What to do ▸
In the entries that follow, which lines hold the string "will"? List them.

··········

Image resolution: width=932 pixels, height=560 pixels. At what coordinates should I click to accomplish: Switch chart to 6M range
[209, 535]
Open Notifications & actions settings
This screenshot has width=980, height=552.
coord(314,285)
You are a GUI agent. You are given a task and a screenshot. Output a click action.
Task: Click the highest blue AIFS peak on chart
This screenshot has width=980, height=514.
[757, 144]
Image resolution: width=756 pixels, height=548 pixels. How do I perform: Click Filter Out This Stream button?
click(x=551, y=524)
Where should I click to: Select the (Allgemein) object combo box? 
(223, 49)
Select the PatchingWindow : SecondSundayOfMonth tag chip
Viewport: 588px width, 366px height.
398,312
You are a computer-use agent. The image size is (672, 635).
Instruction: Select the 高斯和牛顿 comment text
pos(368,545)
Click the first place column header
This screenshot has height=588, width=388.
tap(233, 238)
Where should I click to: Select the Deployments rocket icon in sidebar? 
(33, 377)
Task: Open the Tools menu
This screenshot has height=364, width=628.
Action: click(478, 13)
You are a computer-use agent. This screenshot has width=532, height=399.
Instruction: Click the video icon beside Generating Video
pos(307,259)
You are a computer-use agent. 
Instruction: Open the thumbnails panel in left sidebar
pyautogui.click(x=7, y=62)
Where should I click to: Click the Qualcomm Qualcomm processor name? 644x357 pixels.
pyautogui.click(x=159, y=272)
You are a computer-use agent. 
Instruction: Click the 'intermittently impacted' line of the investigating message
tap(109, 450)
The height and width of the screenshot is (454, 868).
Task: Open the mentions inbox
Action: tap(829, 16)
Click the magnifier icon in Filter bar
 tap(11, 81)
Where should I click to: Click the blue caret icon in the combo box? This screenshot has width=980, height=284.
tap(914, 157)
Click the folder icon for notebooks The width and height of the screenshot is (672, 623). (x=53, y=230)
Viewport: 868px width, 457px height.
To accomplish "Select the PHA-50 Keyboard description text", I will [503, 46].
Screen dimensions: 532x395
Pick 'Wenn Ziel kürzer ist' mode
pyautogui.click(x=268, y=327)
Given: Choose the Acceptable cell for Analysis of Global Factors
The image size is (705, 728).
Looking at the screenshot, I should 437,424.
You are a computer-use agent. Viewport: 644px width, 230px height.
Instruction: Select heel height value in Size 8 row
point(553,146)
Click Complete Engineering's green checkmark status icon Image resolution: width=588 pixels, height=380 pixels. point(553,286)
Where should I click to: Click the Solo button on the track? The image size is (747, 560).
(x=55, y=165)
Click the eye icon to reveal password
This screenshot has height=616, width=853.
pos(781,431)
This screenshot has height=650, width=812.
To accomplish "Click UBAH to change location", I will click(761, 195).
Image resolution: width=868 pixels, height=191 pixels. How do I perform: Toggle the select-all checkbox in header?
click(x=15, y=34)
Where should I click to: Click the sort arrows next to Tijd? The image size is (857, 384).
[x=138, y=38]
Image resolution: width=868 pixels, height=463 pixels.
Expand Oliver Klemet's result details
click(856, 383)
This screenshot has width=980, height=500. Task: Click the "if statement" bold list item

··········

Task result ▸
To accomplish "Select the PHA-50 Keyboard description text", I will [503, 46].
To accomplish "Click UBAH to change location", I will click(761, 195).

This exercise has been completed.